While working at Ground Zero, Megan started Live From the WTC, a blog focused on economics, business, and cooking. She may or may not have been the first major economics blogger, depending on whether we are allowed to throw outlying variables such as Brad Delong out of the set. From there it was but a few steps down the slippery slope to freelance journalism. She has worked in various capacities for The Economist, where she wrote about economics and oversaw the founding of Free Exchange, the magazine's economics blog. She has also maintained her own blog, Asymmetrical Information, which moved to The Atlantic, along with its owner, in August 2007.

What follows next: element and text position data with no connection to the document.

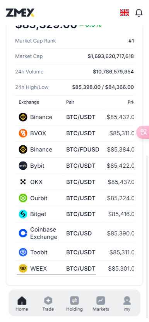Open the Markets tab
Screen dimensions: 149x322
click(x=101, y=303)
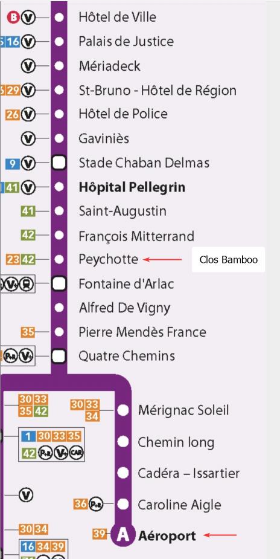Viewport: 280px width, 559px height.
Task: Select the Peychotte stop dot
Action: 59,259
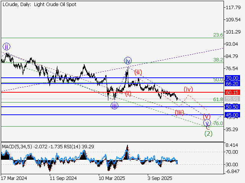Screen dimensions: 245x183
Task: Select the blue circled wave iv marker
Action: 128,61
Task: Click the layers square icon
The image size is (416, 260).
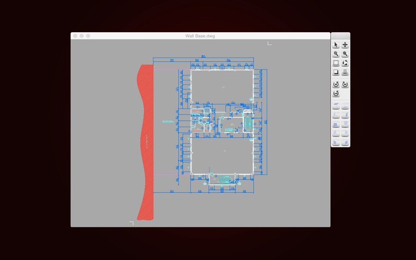Action: 336,72
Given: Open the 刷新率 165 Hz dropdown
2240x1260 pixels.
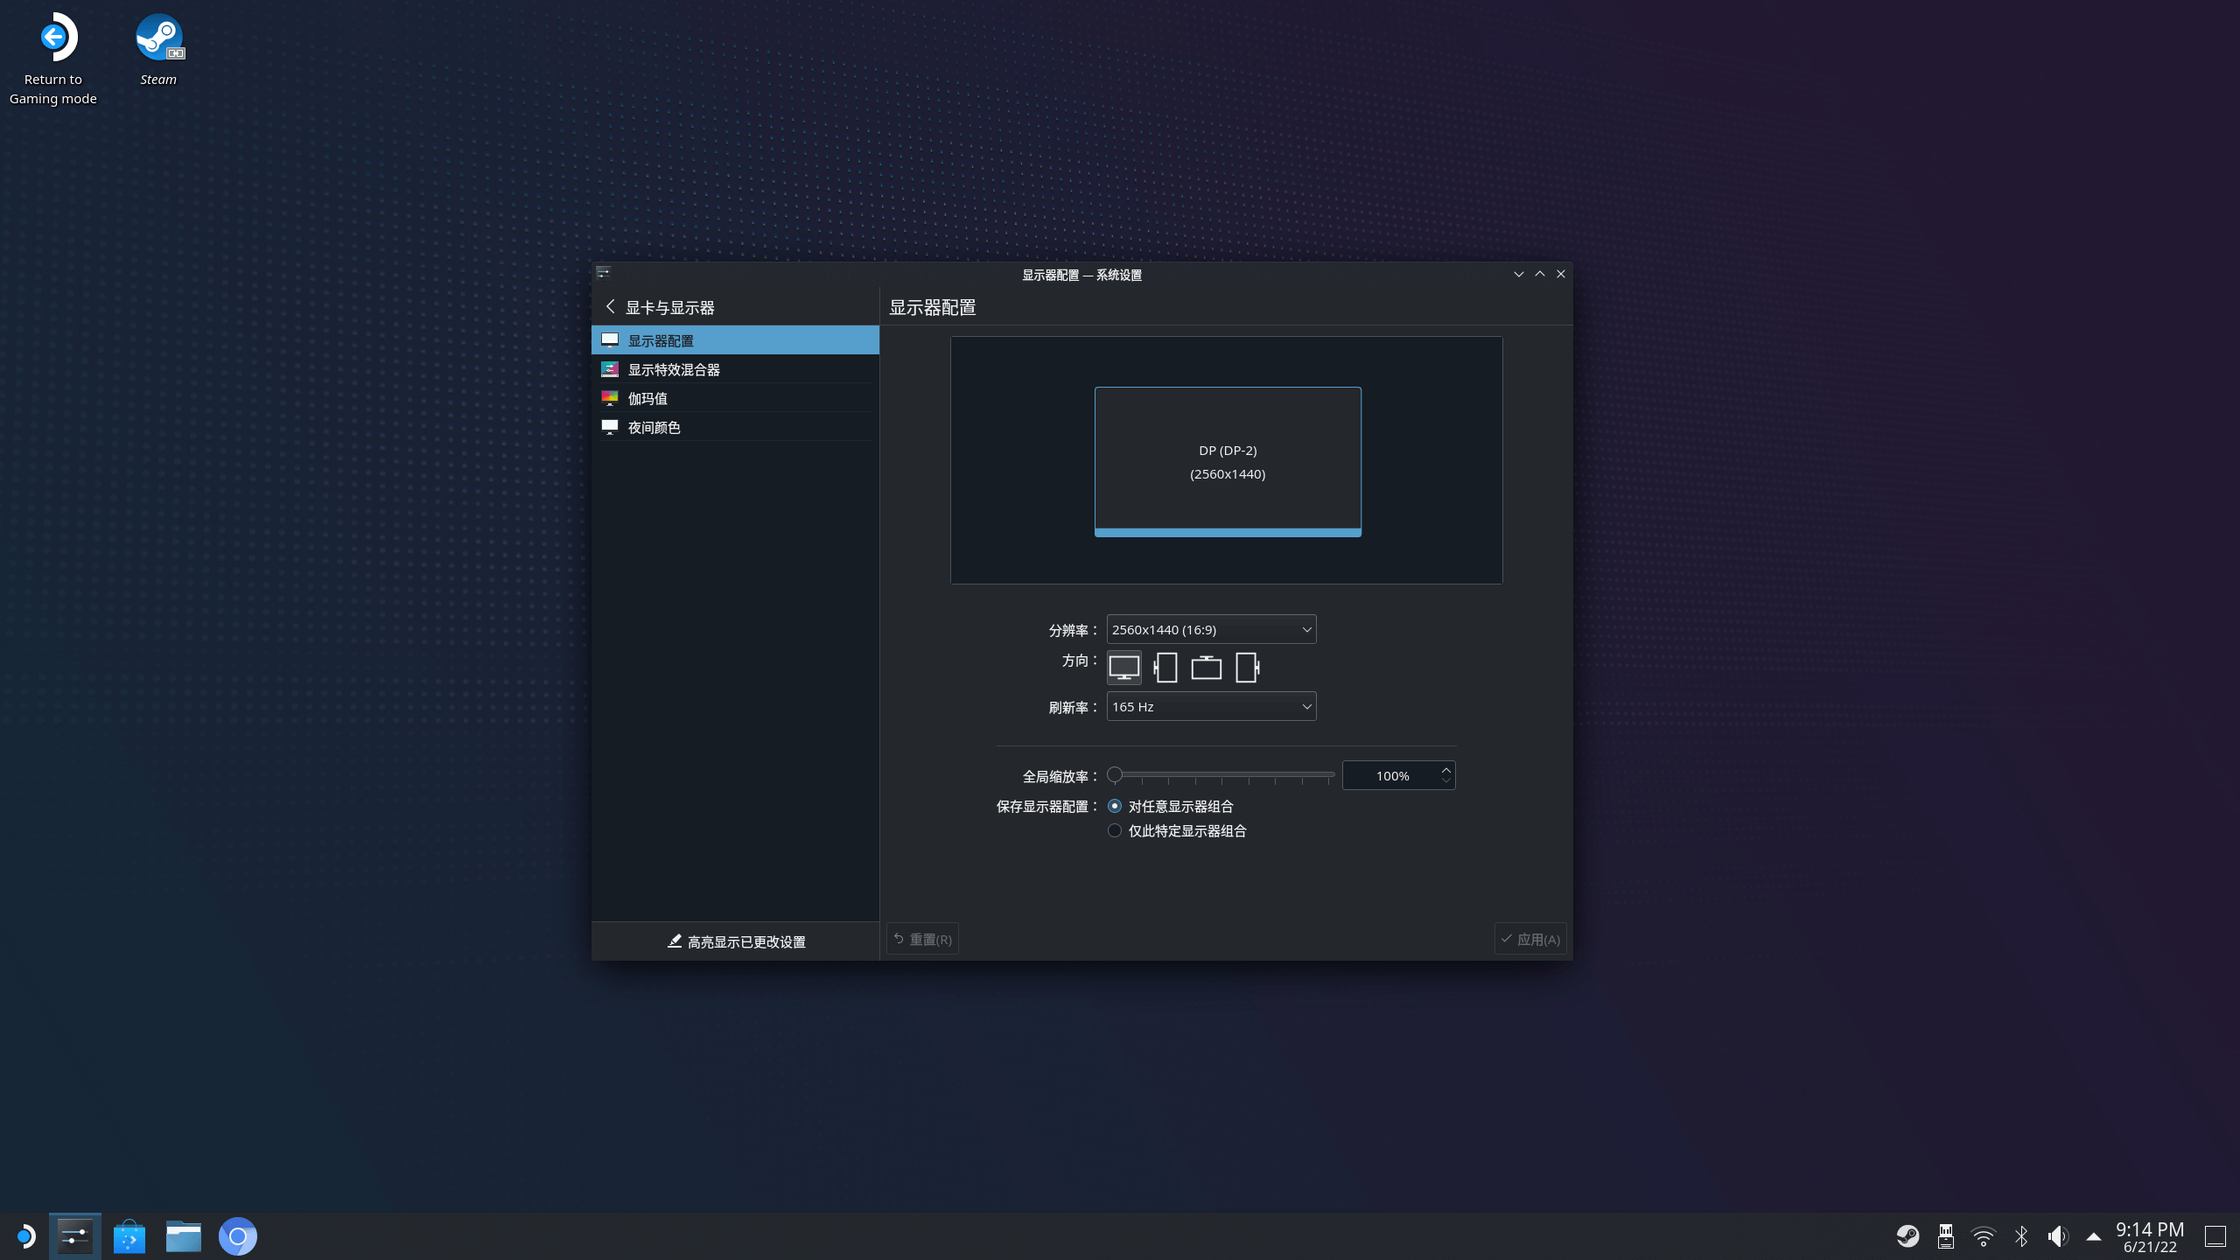Looking at the screenshot, I should pos(1211,706).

Megan holds a bachelor's degree in English literature from the University of Pennsylvania and an M.B.A. from the University of Chicago. After a lifetime as a New Yorker, she now resides in northwest Washington, D.C., where she is still trying to figure out what one does with an apartment larger than 400 square feet.

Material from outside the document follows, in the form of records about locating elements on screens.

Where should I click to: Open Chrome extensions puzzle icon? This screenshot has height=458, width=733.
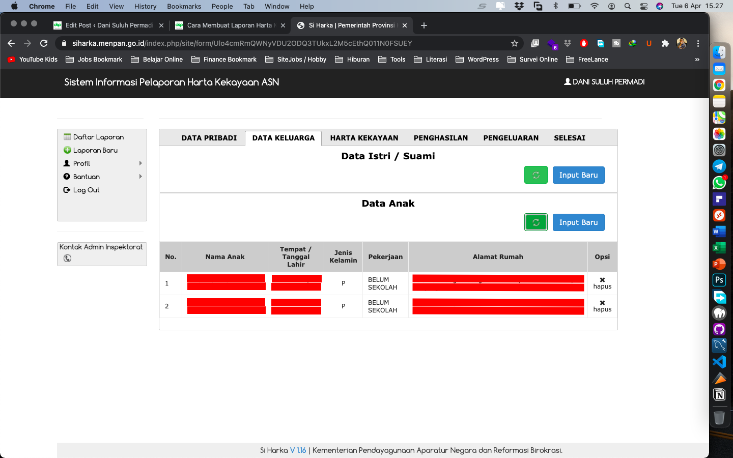pos(665,43)
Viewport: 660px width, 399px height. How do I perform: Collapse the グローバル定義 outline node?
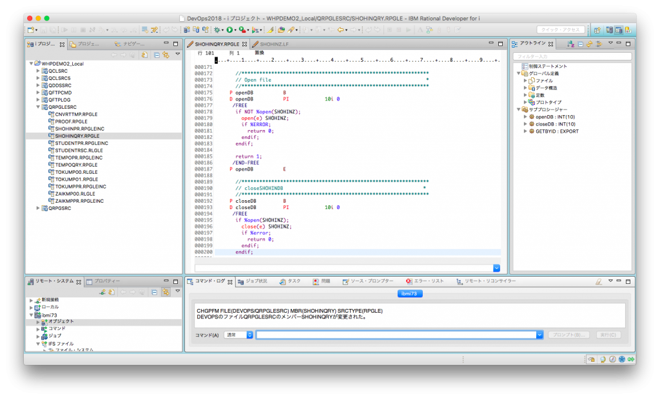[519, 73]
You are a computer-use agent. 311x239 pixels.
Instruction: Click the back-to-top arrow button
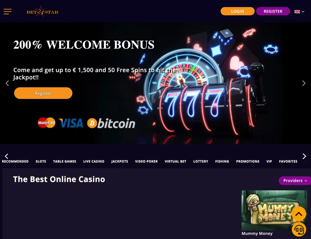point(299,214)
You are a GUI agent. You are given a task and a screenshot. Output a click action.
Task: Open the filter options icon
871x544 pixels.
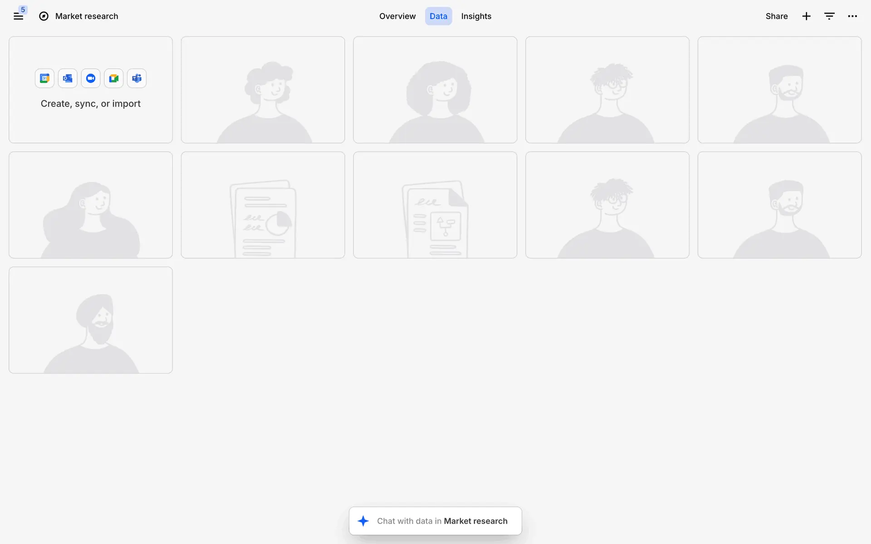pos(829,16)
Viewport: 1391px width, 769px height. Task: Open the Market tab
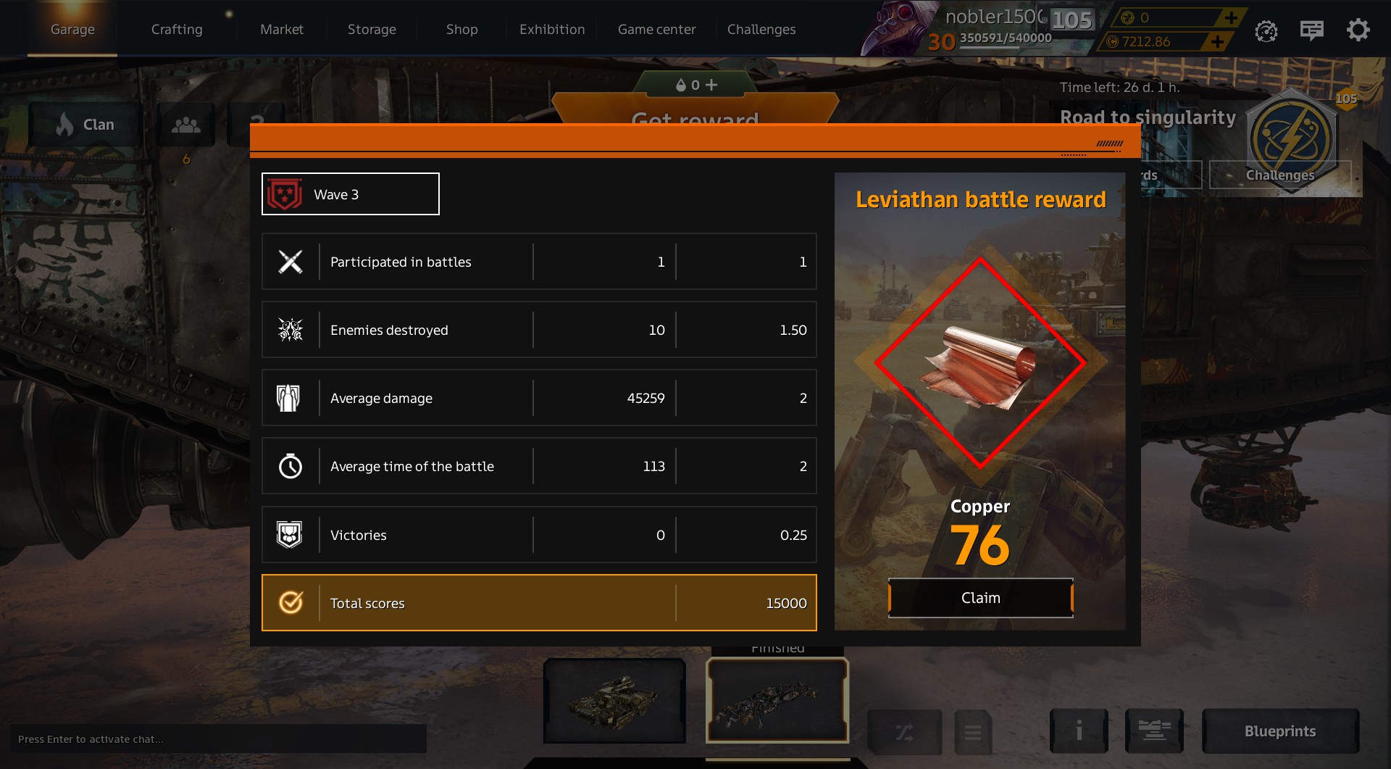click(282, 30)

The Sovereign Debt That Dare Not Speak Its Name

By Megan McArdle
Apr 2 2010, 5:01 PM ET Comment

Timothy Geithner has apparently penned a letter to Representative Scott Jarrett (R-NJ) telling him that Fannie Mae and Freddie Mac's obligations are not sovereign debt. Of course, the United States government believes that supporting this debt is crucial to saving the economy. But just because we're not-so-implicitly guaranteeing this debt, doesn't mean that you should treat it like government debt.

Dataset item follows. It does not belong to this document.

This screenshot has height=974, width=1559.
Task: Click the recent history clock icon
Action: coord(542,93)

Geithner . . . said debt from the two government-sponsored enterprises isn't the same as U.S. Treasurys, but that support for the two firms "is crucial in helping to stabilize the housing market and the overall economy. The Treasury's actions regarding the two firms, which have been under government control since September 2008, "should leave no uncertainty about Treasury's commitment to support Fannie Mae and Freddie Mac," Geithner wrote.

This is exactly the sort of nudge-nudge, wink-wink, now-we-guarantee-it-now-we-don't behavior that allowed the companies to get themselves (and by extension us) in so much trouble in the first place. If we want companies that get the attractive low borrowing rates available to the US government, we should make them a government agency and be done with it. If not, we should sell off their assets and dissolve the companies. But "neither fish, nor fowl, nor good red herring" is not a healthy state for a financial firm. Investors are all too willing to give them the rope they need to hang the taxpayer high and dry.